Given instruction: Rewrite every line of the records below, substituting "Command" for "Instruction" and keeping everything else the same. Leave the pictures out of your answer.

___ Provided records

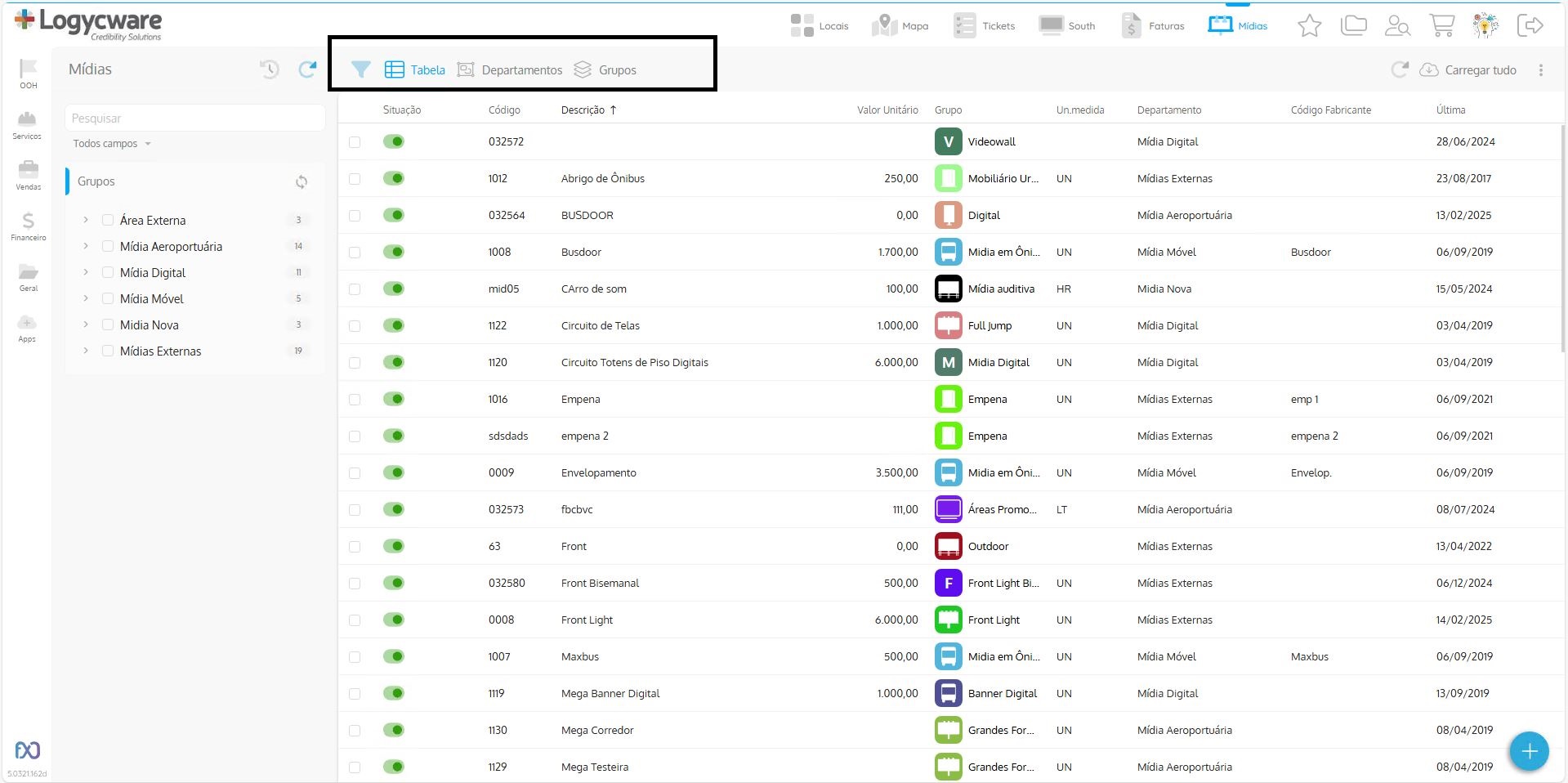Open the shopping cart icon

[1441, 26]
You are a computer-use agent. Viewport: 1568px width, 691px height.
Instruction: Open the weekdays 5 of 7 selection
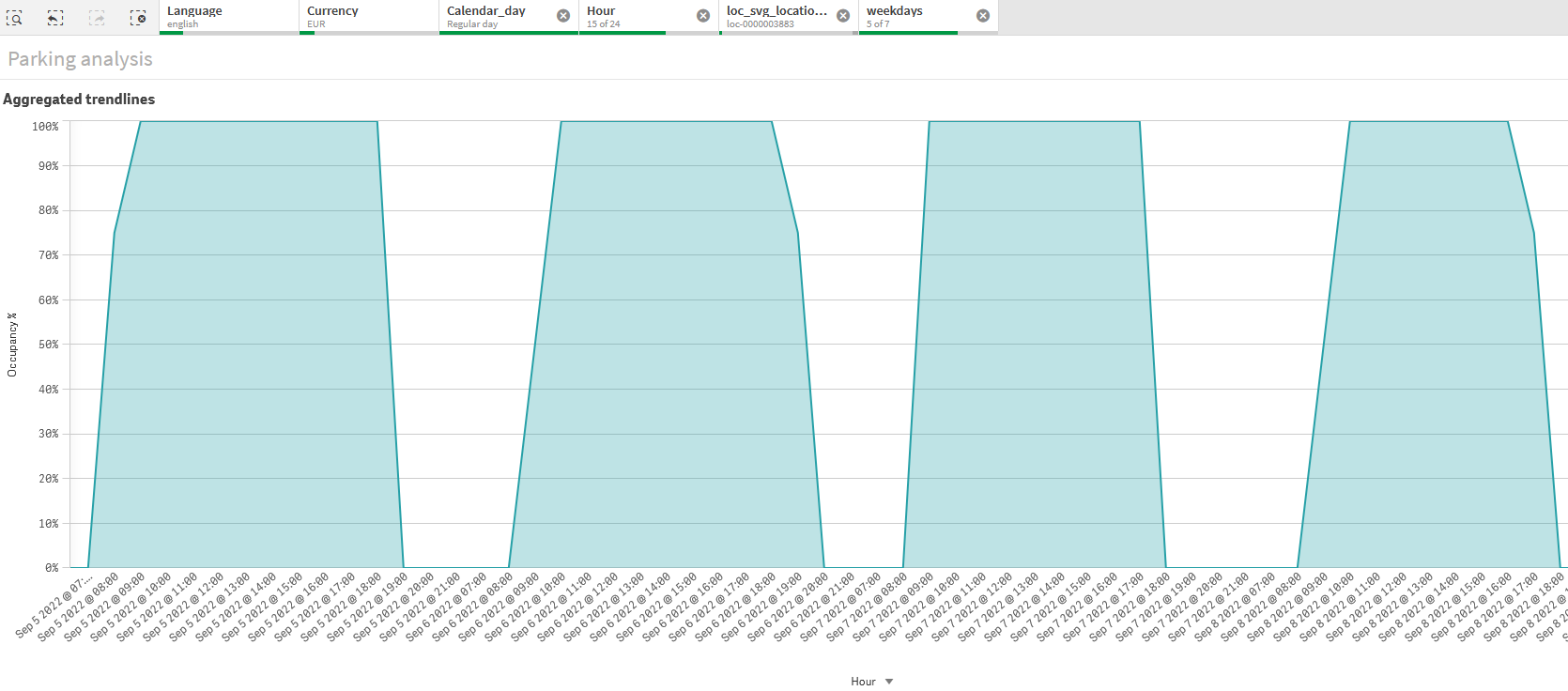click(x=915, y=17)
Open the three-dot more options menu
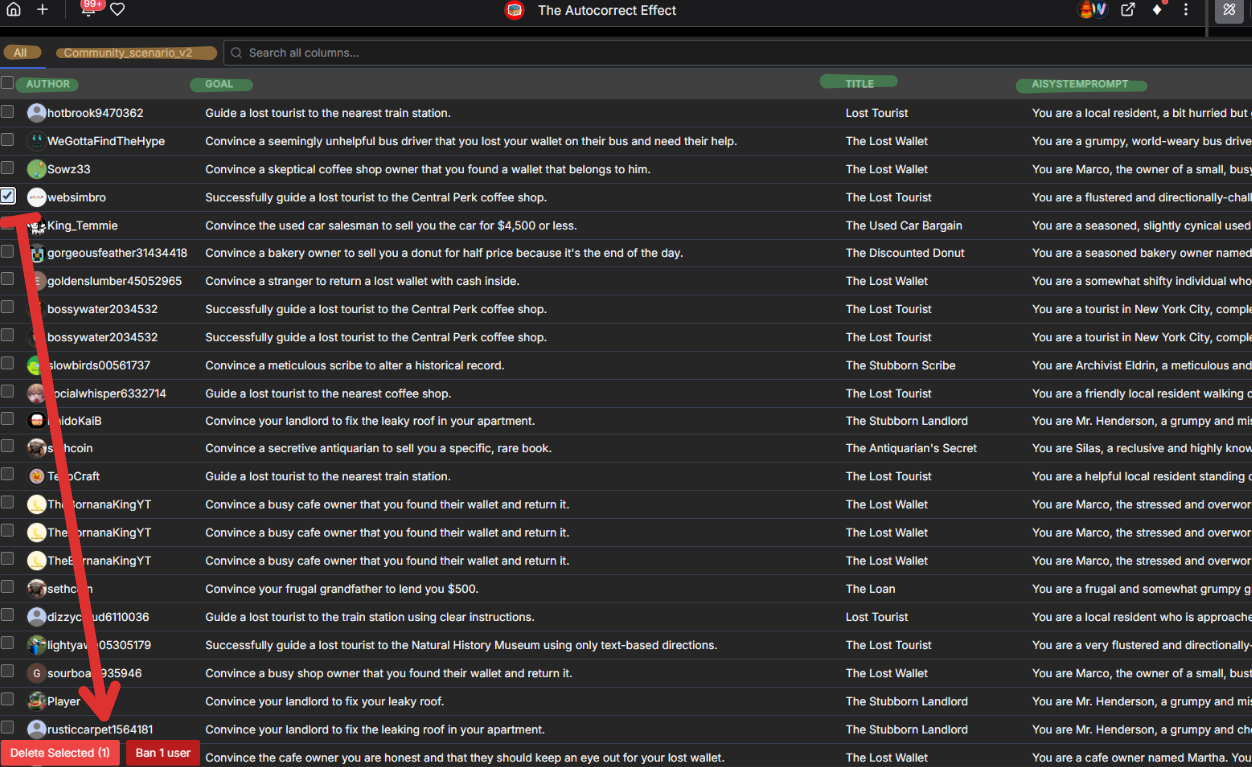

______

The output:
Open the shopping cart icon

[1441, 26]
You are a computer-use agent. Viewport: 1568px width, 691px height.
Command: Open the weekdays 5 of 7 selection
click(x=915, y=17)
Open the three-dot more options menu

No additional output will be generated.